Later, as the Holocaust unfolded at the hands of the Third Reich, the quotas and a pervading antisemitism made it all but impossible to effectively take in those seeking refuge. And a bitter truth that illuminates the connectedness of oppression is that Hitler himself was an admirer of US segregation, indigenous displacement and genocide, and race-based nationalism. “The American Union categorically refuses the immigration of physically unhealthy elements,” he wrote with admiration in Mein Kampf, “and simply excludes the immigration of certain races.” After Kristallnacht, when questioned by reporters about whether the quotas would be relaxed, President Roosevelt replied, “That is not in contemplation. We have the quota system.” 

Despite tireless efforts on the part of countless individual advocates and organizations, meaningful rescue during and after the war remained piecemeal. Although there was some legislative movement, such as with the Displaced Persons Act of 1948, this fell far short of addressing the larger crisis and was, itself, discriminatory against Jewish refugees.

It was not until the 1960s, after the craze of McCarthyism had passed and the road had been paved by civil rights activists, that true reform would come. President Johnson mobilized Congress in the immediate wake of Kennedy’s assassination, fulfilling the agenda of his predecessor. And while his vision for the Great Society would ultimately get swallowed by the War in Vietnam, Johnson signed the Immigration and Nationality Act into law on Liberty Island. 

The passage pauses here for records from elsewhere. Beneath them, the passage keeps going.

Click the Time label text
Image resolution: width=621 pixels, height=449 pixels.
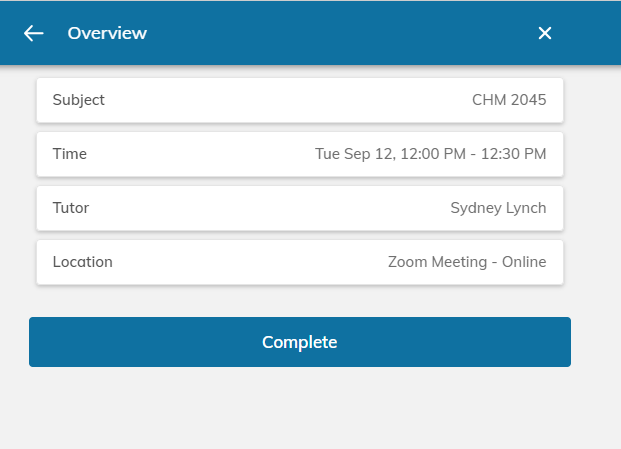pos(70,154)
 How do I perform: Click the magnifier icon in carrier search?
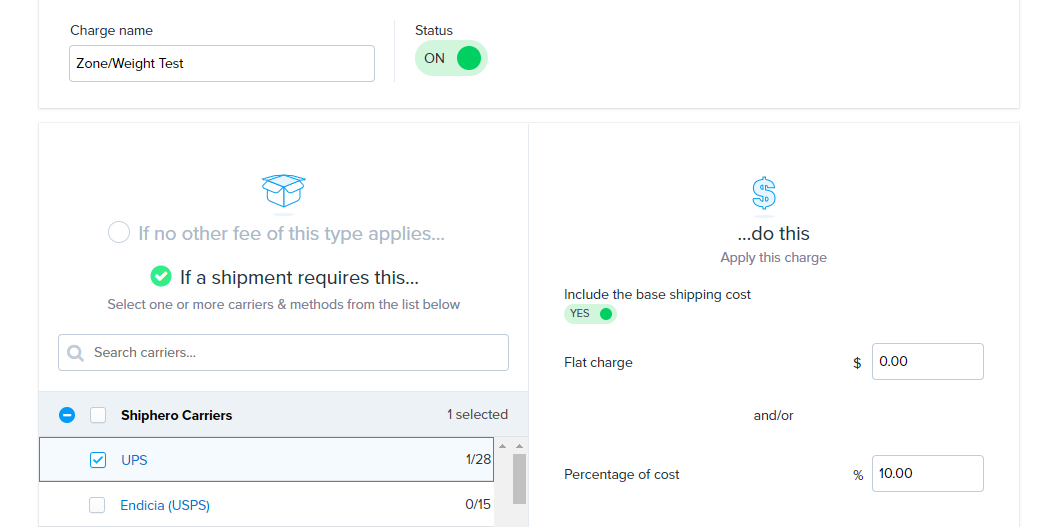pyautogui.click(x=75, y=353)
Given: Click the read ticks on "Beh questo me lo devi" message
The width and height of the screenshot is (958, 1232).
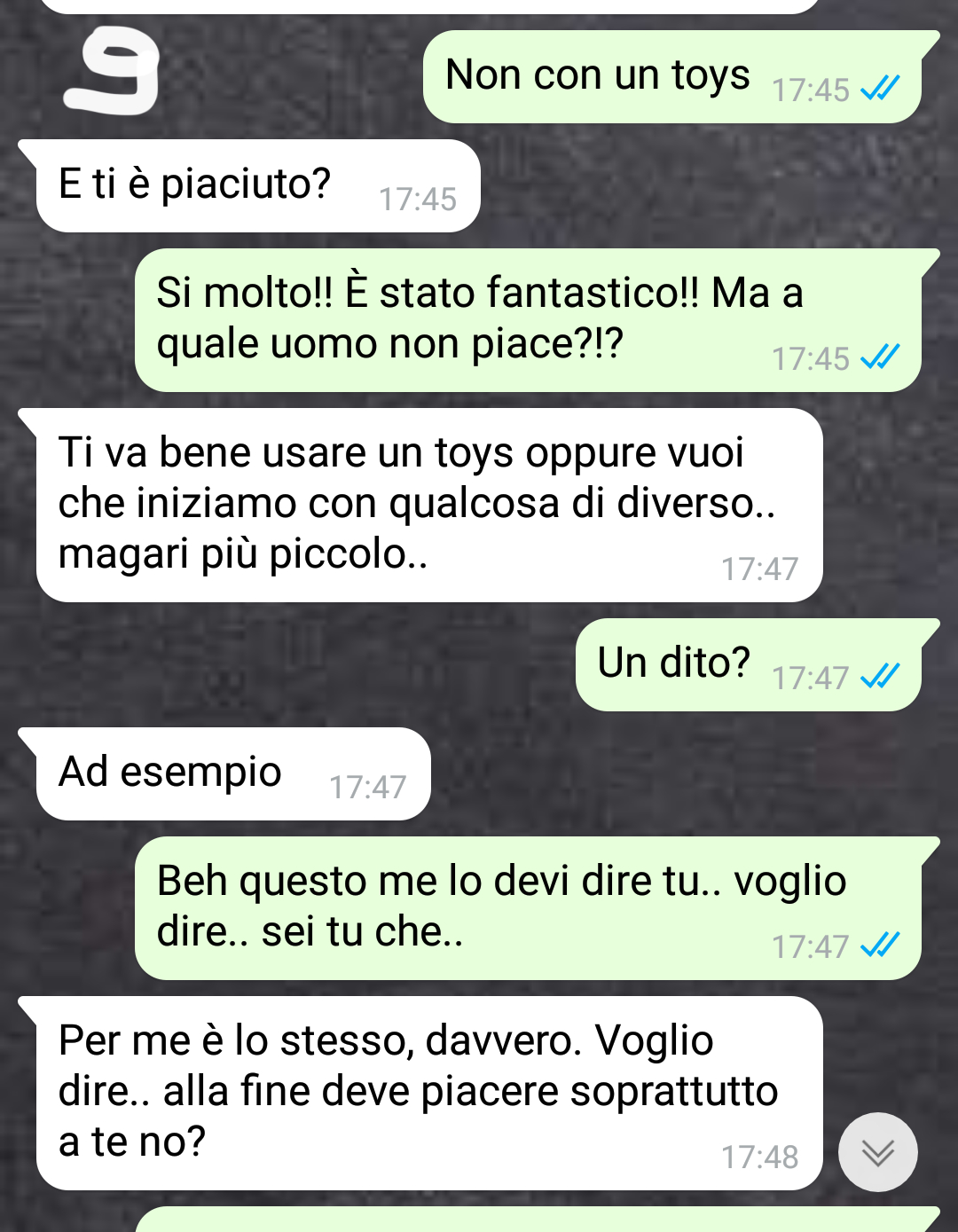Looking at the screenshot, I should pos(880,945).
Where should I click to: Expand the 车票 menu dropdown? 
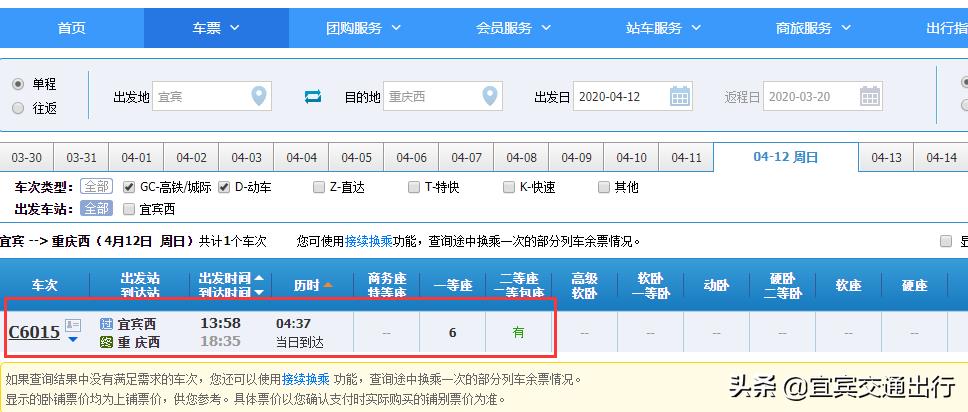[x=216, y=28]

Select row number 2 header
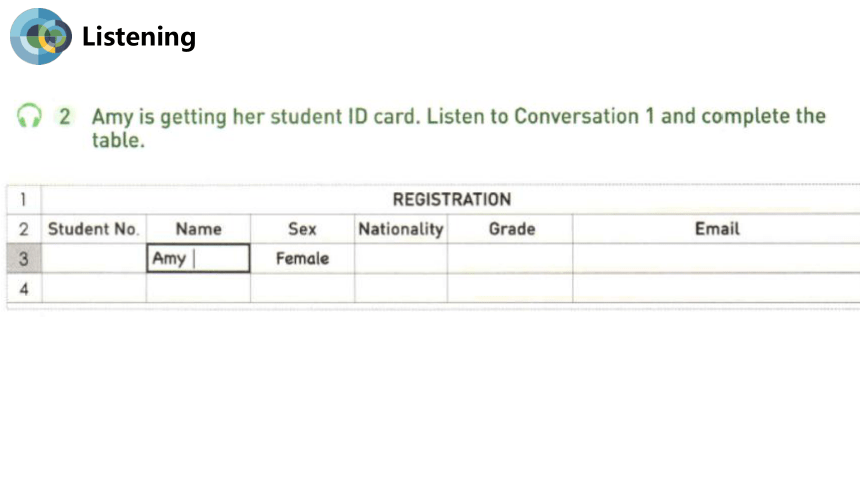[x=24, y=229]
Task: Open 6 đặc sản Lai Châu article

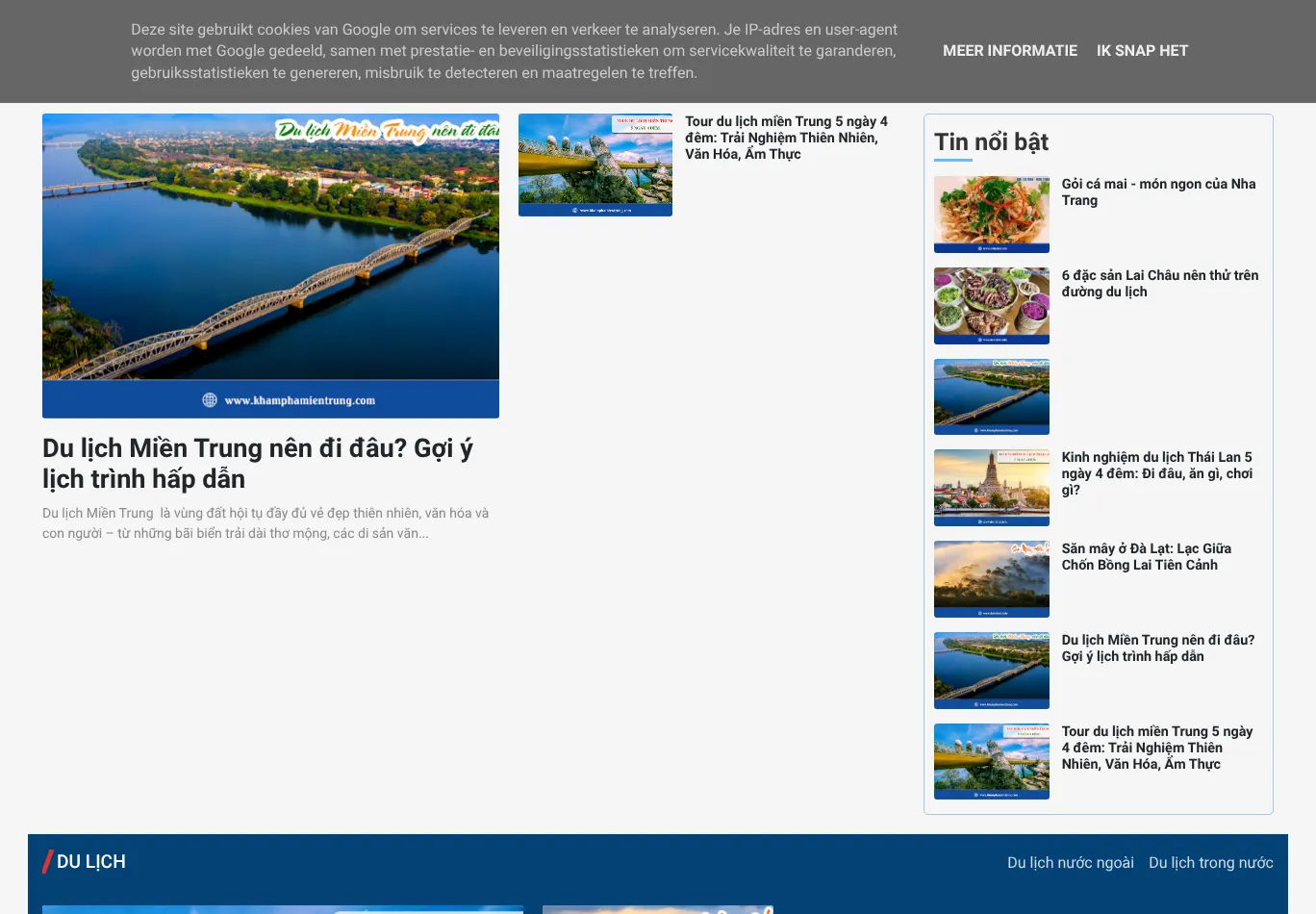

Johnson did believe the law would have little revolutionary impact, and that its preferences for family reunification and skilled workers would hold steady the current demographics of the time. Despite its contradictions, the US has seen a dramatic increase in immigration from Asia, Central and South America, the Middle East, and Africa, and less so from Europe since then. Today, more than 40 million people living in the US are foreign-born, and together with their children comprise about 25 percent of the nation’s population. Many have come by way of family connection, some by choice, others displaced by imperial projects and the conflicts that so often result.

As we continue to debate the pathway toward a more just and equitable society, how open or closed our policy is to migrants raises moral questions that can and should make us pause. Given the projection that Generation Z will grow up to see the day when those defined by whiteness become a minority, reckoning with our past allows us to choose a future where difficult questions lead to difficult, yet honest, answers—where this demographic shift signals not problem, but possibility.

Perhaps, in ourselves, we see the migrant story of our ancestors, from both outside and within such imagined borders. We can ask ourselves what difference there is between us and those on the other side, shut out, caged, or in the shadows. If we truly ask, and truly listen, we may find the answer.